• _Problem details_
Every line in the data below from the one containing "Where should I click to: Click the large" down to the one containing "Open the App", both included, must be retyped exactly; no other line is to appear.

• _Data to process_
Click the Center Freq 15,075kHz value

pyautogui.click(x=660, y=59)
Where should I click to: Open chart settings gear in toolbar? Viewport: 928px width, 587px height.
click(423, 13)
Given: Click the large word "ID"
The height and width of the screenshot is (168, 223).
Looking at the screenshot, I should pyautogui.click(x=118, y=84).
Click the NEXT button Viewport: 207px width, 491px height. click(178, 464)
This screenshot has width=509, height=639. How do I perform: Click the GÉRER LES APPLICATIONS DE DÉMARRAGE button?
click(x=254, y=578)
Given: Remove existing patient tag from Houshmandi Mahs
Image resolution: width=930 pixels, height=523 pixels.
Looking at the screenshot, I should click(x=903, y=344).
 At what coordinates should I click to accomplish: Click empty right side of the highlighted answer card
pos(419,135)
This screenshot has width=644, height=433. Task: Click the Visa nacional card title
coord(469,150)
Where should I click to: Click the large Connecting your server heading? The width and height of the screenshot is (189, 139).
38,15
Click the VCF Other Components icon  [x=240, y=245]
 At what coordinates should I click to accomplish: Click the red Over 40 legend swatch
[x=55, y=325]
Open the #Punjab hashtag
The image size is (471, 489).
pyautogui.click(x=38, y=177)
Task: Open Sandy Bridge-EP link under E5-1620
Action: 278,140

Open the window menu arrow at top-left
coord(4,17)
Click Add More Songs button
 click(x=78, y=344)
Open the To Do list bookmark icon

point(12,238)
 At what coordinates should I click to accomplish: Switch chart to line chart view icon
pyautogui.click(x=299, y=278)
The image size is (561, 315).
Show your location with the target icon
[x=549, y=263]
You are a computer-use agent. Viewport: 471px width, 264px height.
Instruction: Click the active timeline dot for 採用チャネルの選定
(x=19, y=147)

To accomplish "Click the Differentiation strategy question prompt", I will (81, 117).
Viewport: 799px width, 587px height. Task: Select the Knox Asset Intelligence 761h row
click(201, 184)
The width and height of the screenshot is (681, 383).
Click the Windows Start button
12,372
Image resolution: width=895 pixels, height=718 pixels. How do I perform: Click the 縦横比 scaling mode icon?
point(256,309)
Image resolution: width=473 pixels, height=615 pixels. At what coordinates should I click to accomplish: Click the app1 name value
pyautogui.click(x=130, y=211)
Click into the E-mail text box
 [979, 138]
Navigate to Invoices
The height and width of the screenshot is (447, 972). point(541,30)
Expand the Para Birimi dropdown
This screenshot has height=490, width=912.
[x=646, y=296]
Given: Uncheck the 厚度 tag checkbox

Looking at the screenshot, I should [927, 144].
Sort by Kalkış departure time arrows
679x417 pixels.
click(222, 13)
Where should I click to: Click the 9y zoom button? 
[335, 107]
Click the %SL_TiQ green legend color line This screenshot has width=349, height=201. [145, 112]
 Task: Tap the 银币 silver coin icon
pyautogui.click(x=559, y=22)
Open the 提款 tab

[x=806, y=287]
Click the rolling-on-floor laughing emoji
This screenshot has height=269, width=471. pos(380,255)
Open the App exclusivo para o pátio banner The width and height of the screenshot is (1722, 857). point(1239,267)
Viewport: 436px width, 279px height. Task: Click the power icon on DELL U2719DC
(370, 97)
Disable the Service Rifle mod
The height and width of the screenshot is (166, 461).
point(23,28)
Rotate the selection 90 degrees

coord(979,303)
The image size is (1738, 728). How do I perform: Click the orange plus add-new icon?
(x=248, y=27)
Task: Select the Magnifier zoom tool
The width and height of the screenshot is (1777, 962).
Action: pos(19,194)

• _Task result_
Where should I click to: Click the large Connecting your server heading? The width and height of the screenshot is (189, 139).
38,15
Click the VCF Other Components icon  [x=240, y=245]
 At what coordinates should I click to accomplish: Click the red Over 40 legend swatch
[x=55, y=325]
Open the #Punjab hashtag
The image size is (471, 489).
pyautogui.click(x=38, y=177)
Task: Open Sandy Bridge-EP link under E5-1620
Action: 278,140

Open the window menu arrow at top-left
coord(4,17)
Click Add More Songs button
 click(x=78, y=344)
Open the To Do list bookmark icon

point(12,238)
 At what coordinates should I click to accomplish: Switch chart to line chart view icon
pyautogui.click(x=299, y=278)
The image size is (561, 315).
Show your location with the target icon
[x=549, y=263]
You are a computer-use agent. Viewport: 471px width, 264px height.
Instruction: Click the active timeline dot for 採用チャネルの選定
(x=19, y=147)

To accomplish "Click the Differentiation strategy question prompt", I will (81, 117).
Viewport: 799px width, 587px height. Task: Select the Knox Asset Intelligence 761h row
click(201, 184)
The width and height of the screenshot is (681, 383).
Click the Windows Start button
12,372
Image resolution: width=895 pixels, height=718 pixels. How do I perform: Click the 縦横比 scaling mode icon?
point(256,309)
Image resolution: width=473 pixels, height=615 pixels. At what coordinates should I click to accomplish: Click the app1 name value
pyautogui.click(x=130, y=211)
Click into the E-mail text box
 [979, 138]
Navigate to Invoices
The height and width of the screenshot is (447, 972). point(541,30)
Expand the Para Birimi dropdown
This screenshot has height=490, width=912.
[x=646, y=296]
Given: Uncheck the 厚度 tag checkbox

Looking at the screenshot, I should [927, 144].
Sort by Kalkış departure time arrows
679x417 pixels.
click(222, 13)
Where should I click to: Click the 9y zoom button? 
[335, 107]
Click the %SL_TiQ green legend color line This screenshot has width=349, height=201. [145, 112]
 Task: Tap the 银币 silver coin icon
pyautogui.click(x=559, y=22)
Open the 提款 tab

[x=806, y=287]
Click the rolling-on-floor laughing emoji
This screenshot has height=269, width=471. pos(380,255)
Open the App exclusivo para o pátio banner The width and height of the screenshot is (1722, 857). point(1239,267)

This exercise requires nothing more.